Raw data
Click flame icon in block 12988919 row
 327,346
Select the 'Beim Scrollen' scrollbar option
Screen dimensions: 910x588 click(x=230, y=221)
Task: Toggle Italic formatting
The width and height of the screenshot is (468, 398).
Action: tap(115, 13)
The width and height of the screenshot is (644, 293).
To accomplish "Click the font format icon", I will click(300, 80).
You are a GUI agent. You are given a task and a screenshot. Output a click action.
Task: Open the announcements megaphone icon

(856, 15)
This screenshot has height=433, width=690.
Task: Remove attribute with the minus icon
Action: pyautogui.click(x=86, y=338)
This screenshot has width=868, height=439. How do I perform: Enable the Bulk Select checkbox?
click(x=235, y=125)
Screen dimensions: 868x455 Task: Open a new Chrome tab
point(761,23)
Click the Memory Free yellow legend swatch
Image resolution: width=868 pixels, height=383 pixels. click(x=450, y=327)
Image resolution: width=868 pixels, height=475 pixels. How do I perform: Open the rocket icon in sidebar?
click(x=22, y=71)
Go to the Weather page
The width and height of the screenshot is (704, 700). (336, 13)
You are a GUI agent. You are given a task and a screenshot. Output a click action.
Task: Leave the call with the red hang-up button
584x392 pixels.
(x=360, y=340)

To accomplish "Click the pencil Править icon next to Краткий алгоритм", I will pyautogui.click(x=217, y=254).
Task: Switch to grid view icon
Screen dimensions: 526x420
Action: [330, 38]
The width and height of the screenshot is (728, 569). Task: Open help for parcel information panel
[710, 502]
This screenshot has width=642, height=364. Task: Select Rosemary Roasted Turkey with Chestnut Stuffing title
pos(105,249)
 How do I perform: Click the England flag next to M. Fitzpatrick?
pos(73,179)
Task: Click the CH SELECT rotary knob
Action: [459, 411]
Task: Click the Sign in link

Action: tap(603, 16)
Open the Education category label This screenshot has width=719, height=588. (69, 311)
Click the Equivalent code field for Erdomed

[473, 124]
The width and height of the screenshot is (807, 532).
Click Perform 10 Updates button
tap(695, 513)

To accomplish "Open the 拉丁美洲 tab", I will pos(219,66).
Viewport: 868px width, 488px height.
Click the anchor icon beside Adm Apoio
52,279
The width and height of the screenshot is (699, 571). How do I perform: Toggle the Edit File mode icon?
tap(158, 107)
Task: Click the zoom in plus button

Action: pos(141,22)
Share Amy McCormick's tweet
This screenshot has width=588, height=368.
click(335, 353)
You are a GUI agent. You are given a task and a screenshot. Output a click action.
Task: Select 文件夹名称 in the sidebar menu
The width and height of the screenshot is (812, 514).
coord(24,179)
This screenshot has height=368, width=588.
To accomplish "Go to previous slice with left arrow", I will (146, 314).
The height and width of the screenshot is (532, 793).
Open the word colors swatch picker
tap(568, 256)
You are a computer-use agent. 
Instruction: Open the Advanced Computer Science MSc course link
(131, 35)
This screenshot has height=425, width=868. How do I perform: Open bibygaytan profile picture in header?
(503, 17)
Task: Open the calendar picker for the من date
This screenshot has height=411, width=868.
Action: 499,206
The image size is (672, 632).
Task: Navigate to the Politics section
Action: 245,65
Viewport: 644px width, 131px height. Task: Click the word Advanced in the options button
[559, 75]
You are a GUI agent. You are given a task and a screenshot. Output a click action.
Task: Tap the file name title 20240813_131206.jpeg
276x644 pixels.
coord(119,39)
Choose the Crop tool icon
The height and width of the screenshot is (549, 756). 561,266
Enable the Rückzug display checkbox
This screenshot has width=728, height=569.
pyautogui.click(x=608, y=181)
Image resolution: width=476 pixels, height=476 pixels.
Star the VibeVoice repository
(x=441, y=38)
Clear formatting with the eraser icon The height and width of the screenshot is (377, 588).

Exercise
Work out the count of lines in the data above containing the string "formatting". Give it alone.

Task output
2